Through this all, Jonathan did not receive any harsh consequences. He managed to string together enough good days to pass his courses. And although his grade point average was below-average, his excellent standardized test scores got him into the University of North Florida.
Jonathan put in two years at college, where, as he describes it, “I partied my ass off there.” He went doctor shopping in the area to get Rx’s to convert into product to sell. That fed his cocaine habit and showered him with other favorites. Unsurprisingly, he ended up on academic probation. When his parents visited and saw disarray and paraphernalia everywhere, they demanded he return home.
Did that help? Not! Although he bartended and waited on tables, life unraveled in the off hours. He ended up hospitalized three times for panic attacks while on Xanax. When he was discharged, Jonathan stole money and jewelry from home to buy drugs. He was, in his words, “not present in life” and obsessed over one issue: Where would the next fix would come from?
After a hurricane hit south Florida in the fall of 2017, Jonathan began to lose ground. In a case of mistaken identity over drugs, he found himself with a gun pointed at his head. But like other times, he eluded immediate harm. Yet, over the winter, he began to isolate himself. He asked himself why these things were happening? He didn’t have a drug problem. He had a drug dealer problem. When his girlfriend and parents confronted him, he thought it was their problem, not his.
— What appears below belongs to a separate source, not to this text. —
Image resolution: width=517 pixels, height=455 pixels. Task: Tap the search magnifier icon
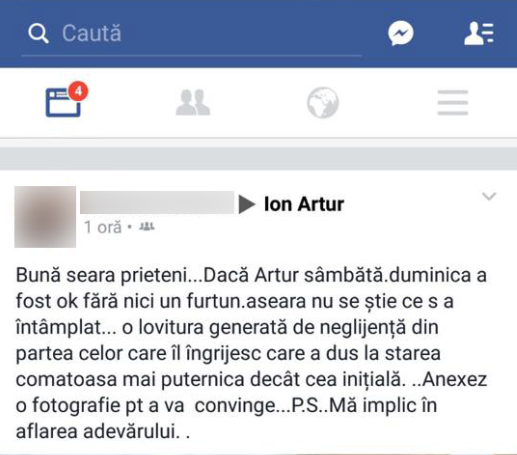(x=38, y=33)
Then the final straw occurred. In February 2018, a shooting at Marjory Douglas High School, Jonathan’s alma mater, claimed many lives. As he attended funeral after funeral, Jonathan felt crushed, victimized, and lost complete control. He drove his car, ran out of gas, fell asleep somewhere, and called his mother for help. Reluctantly, under pressure, he agreed to go to Recovery First.
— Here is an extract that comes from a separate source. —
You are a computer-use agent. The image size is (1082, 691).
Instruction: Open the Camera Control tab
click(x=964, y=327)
He went for his parents and his girlfriend – not for himself. He was “just there,” he says, not committed and not honest. “My way was the right way,” he claimed and “I didn’t fully surrender.” Nevertheless, he realized this rehab was “amazing,” “safe,” and the staff “truly cared.” After 60 days, he left treatment. But did he follow through, as instructed? No! No fellowship, no meetings, no take up on suggestions and tools.
Three weeks later, he was abusing substances worse than he ever had before. Only this time it was different. After playing the tape through, he arrived at a new understanding. He had no power over his addiction and no good could come of it. He returned to Recovery First for the right reasons and with the right mindset.
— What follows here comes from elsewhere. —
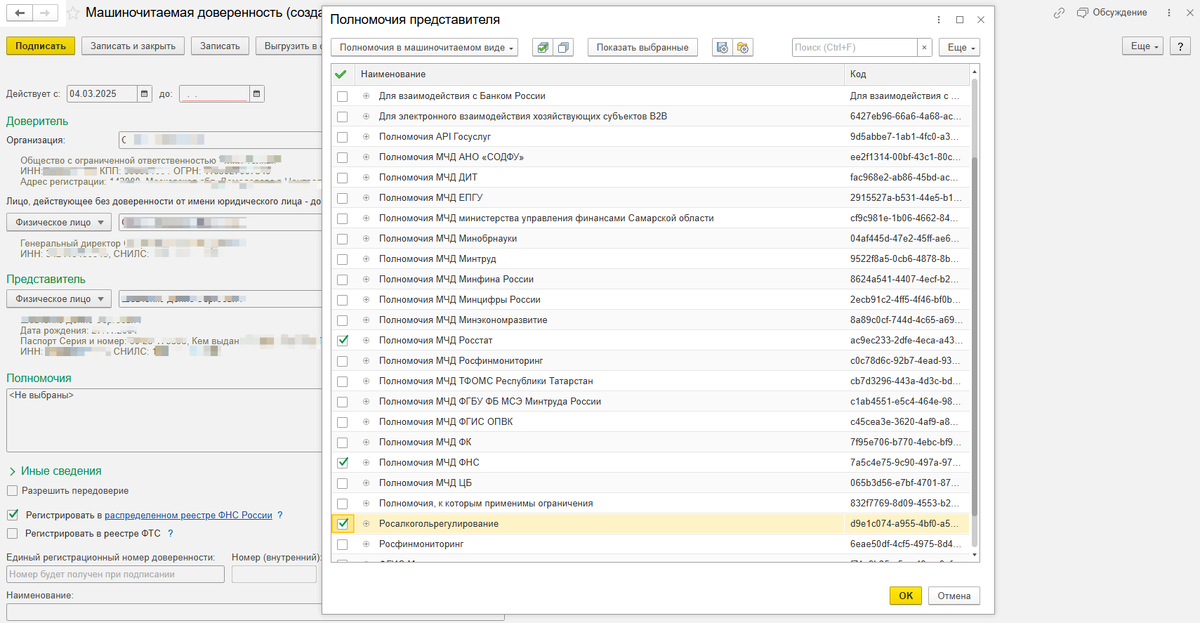The width and height of the screenshot is (1200, 623).
Task: Open the dialog's Еще menu
Action: point(960,47)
Detox began on July 30, 2018, at Recovery First. After three days, he transitioned to residential treatment and, 10 days later, he started the 60-day partial hospitalization program. “I did it 100 percent for me,” he explains, and understood “I’m in a place where people can help me.” He went to every session, learned all of the tools, attended spiritual workshops and yoga, accepted different views, and addressed a lot of grief. Through process work, he recognized “using drugs is a symptom of a larger problem.”
He asked questions and listened. What are the best ways to handle recovery? How do you refrain from taking drugs? Recovery First helped him see the possibilities of staying clean and ways to do it. He changed his cell phone number to cut ties to the past and start life anew. He joined the alumni society and is an active member. He also serves as a facilitator to help others who struggle.
On July 30, 2019, Jonathan received his one-year medallion. His father presented it to him at a 12-step fellowship meeting. Many from Recovery First were there too. He’s made amends with his family, his partner, and continues to work the steps. “Get out of your own way,” he advises. “Listen to others who are schooled. Don’t rob yourself of a better life.”